OZONE and CONTAMINANTS Ozone can be effective against:  Chemicals Combustion Germs Odors Cooking Odors Garbage Odors Menthol Onions Hospital Odors Sewer Gases Asphalt Fumes Butane  Aged Manuscripts Cigarette Smoke  Exhaust Fumes  Food Odors  Creosote Garlic Mildew Paint Odors Industrial Wastes Toluene Bacteria Poultry Odors Dead Animals Gasoline Fecal Odors Carbon Monoxide Kerosene Viruses Mold Fungi Algae Acrylic Acid Bathroom Smells Propane Decaying Odors Formaldehyde Fertilizer Tetrachloride Lactic Acid Adhesive Gases Moth Balls Furniture Odors Ammonia Coal Smoke Benzene Rancid Oils Diesel Fumes Carbolic Acid Fire Odors Carpet Odors Lubricating Oils Alcohol Naphtha Gangrene Animal Odors Ethyl Alcohol Body Odor Resins Ether Anesthetics Fish Odors Charred Materials Medicinal Odors Flood Odors Nicotine Burned Food Odors    Negative Ions Pollutants and Health

    Ionization or negative ion generation is often referred to as the "thunderstorm effect". It is well known that prior to a thunderstorm, animals and even many humans feel nervous, jittery and irritable; however, after the storm there seems to be a feeling of calm. Both animals and humans experience this phenomena. Most people can not explain this renewed sense of well-being. However, there is a logical explanation. All of this is due to the amount of negative ions in the air around us.  Prior to a thunderstorm there is a very high concentration of positive ions in the air. These tend to be pollutants such as dust, bacteria, pollen, chemicals, etc. The storm releases electrical discharges consisting of high concentrations of negative ions. Negative ions destroy many of these air pollutants and, therefore, give us a sense of well being. When relatively too many positive ions are present in the air before a storm, the positive charge is transferred in the air you breathe from your lungs to the blood, causing the blood platelets to release a hormone that quite strongly affects your moods, your joints, and other physiological functions in your body.

    Ions are floating in the air around us all the time and have either negative or positive charges on them. Changes in their concentration, or in the ratio of positively to negatively charged molecules can have remarkable effects on plants and animals. It is known in science that ion depletion is the source of a wide range of human health problems, both mental and physical. Air ions are important to you because if there are a high proportion of negative ions you will feel lively, uplifted, and enthusiastic. Too many positive ions will have you feeling depressed, lethargic and full of aches, pains and complaints. In general, exposure to negatively ionized air has been shown to increase oxygenation of the lungs, vital capacity, and ciliary activity. All types of beneficial responses take place as a result of these friendly ions.

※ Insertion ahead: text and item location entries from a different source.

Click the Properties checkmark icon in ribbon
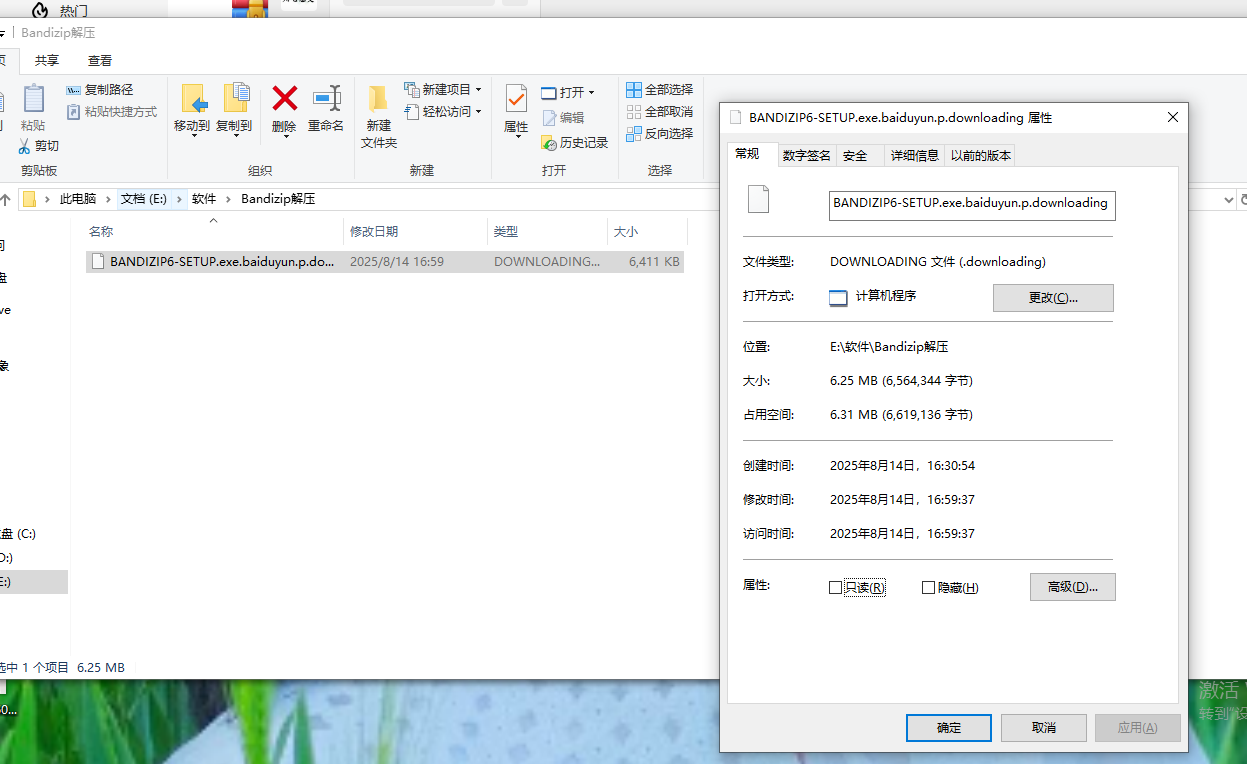This screenshot has height=764, width=1247. 516,99
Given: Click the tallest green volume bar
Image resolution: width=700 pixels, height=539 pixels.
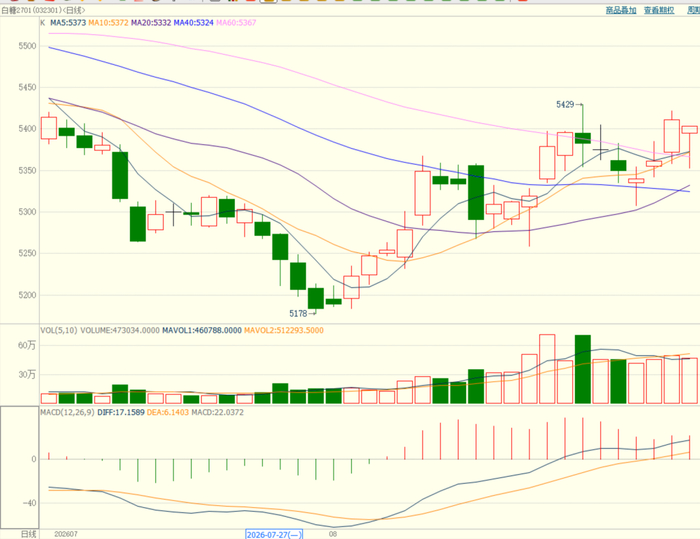Looking at the screenshot, I should tap(583, 369).
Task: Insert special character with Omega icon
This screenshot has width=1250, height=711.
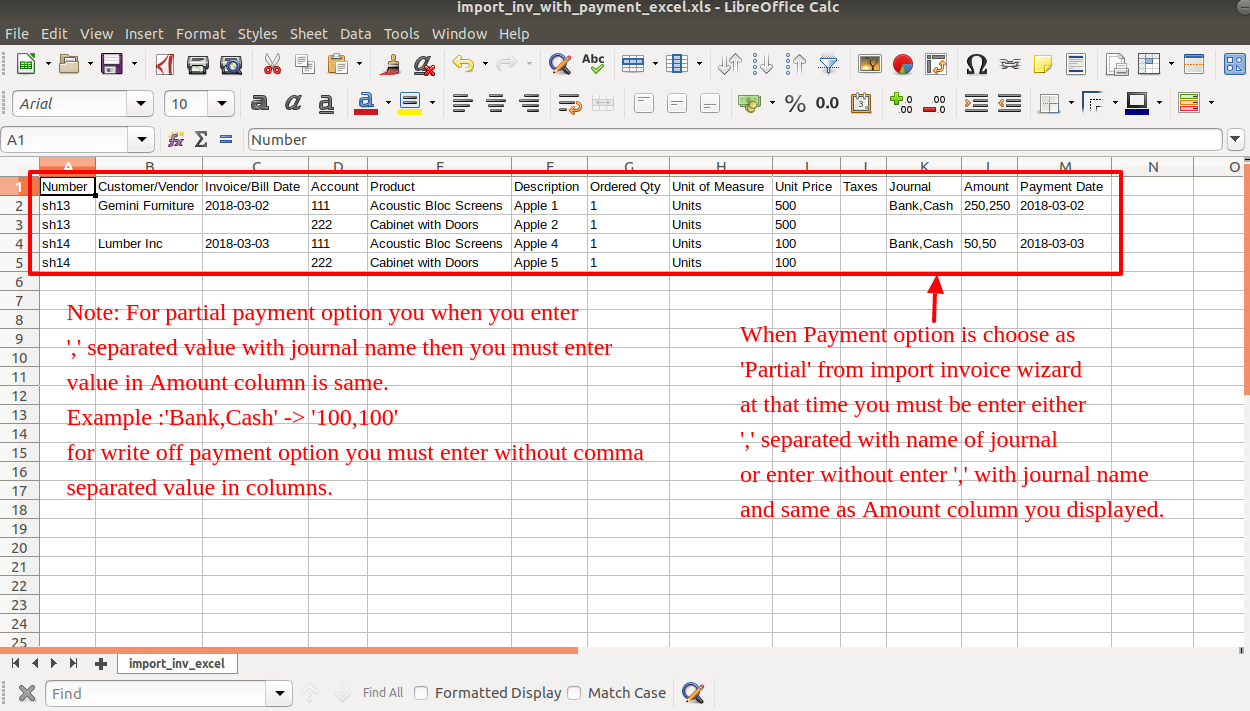Action: click(x=976, y=65)
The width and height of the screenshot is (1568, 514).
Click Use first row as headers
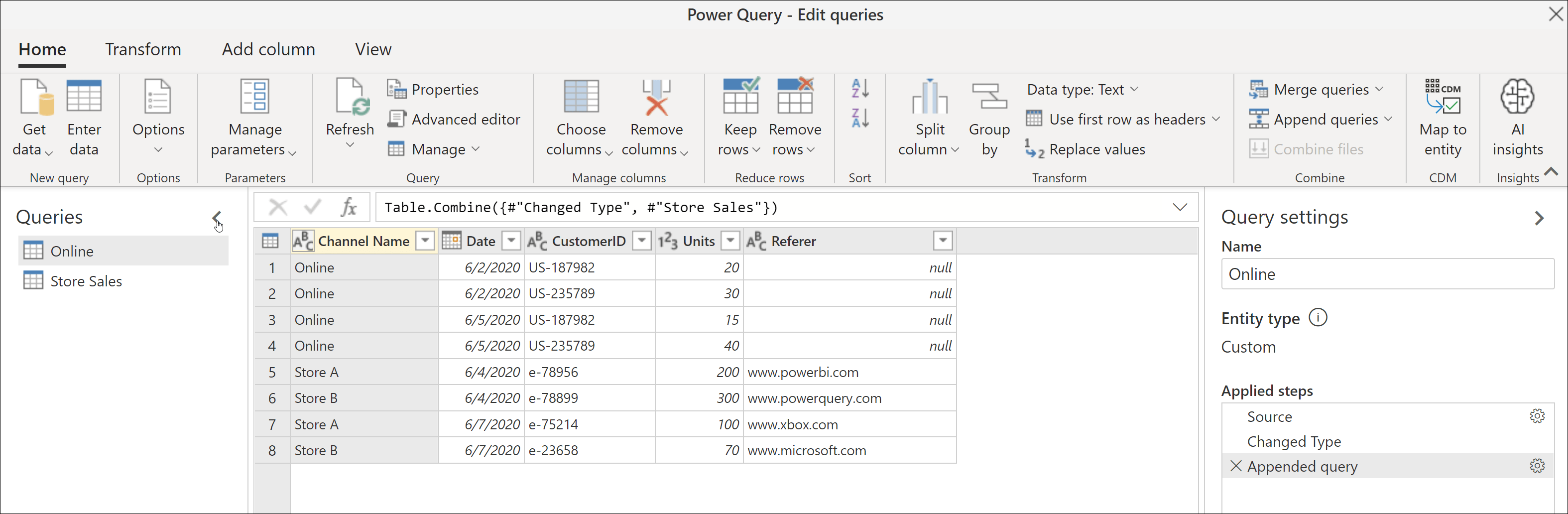[1123, 120]
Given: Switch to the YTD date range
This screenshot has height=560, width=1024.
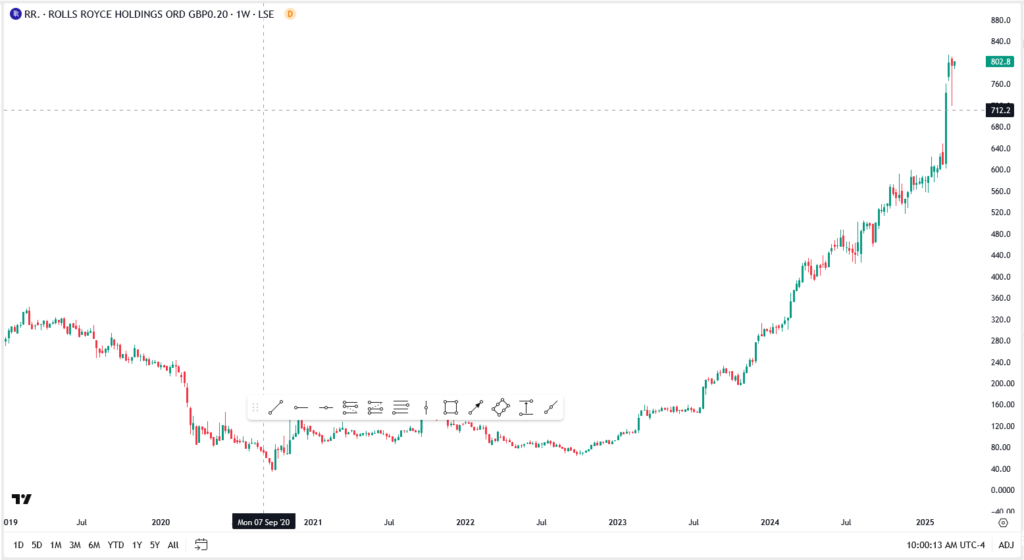Looking at the screenshot, I should (x=115, y=545).
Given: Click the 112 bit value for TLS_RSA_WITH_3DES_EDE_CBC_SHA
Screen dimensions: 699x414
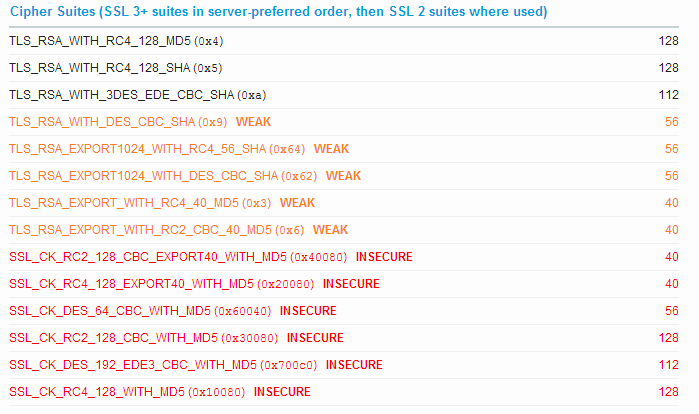Looking at the screenshot, I should coord(668,95).

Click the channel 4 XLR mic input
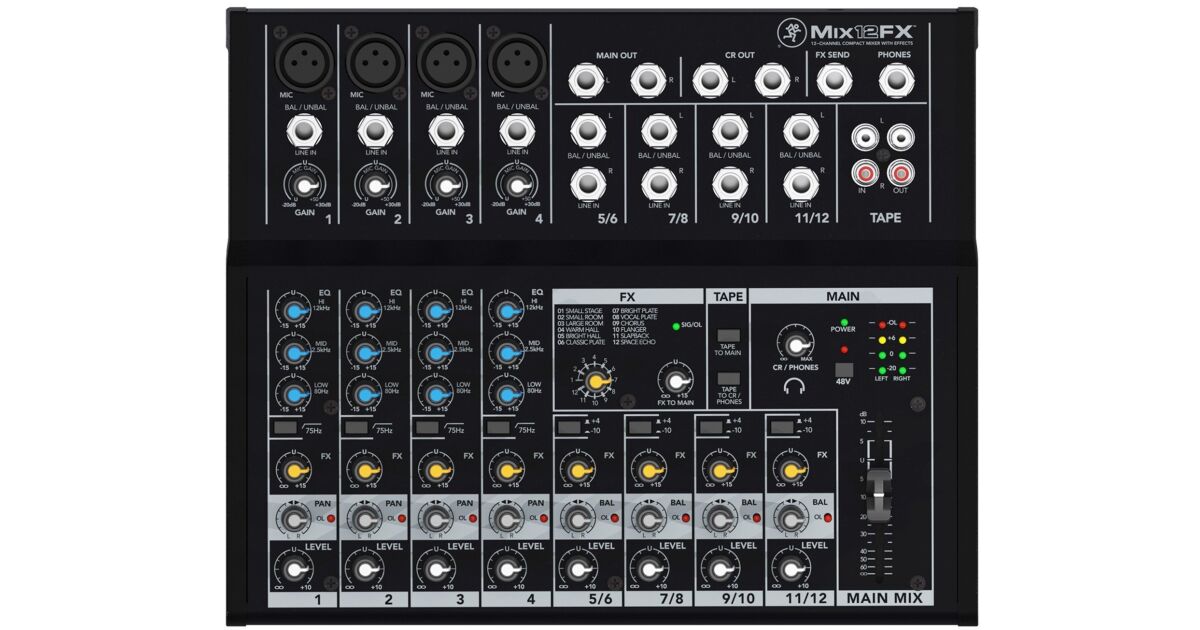tap(516, 62)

    Fortunately through modern technology it is possible to control the electrical state of our indoor environments by generating negative ions back in the air. These negative ions attach themselves to airborne toxins and drop them to a surface. Ions basically take out the larger pollutants in the air. For example, ozone will eliminate the smell of smoke in the room and neutralize the chemicals.  Negative ions remove the smoke itself.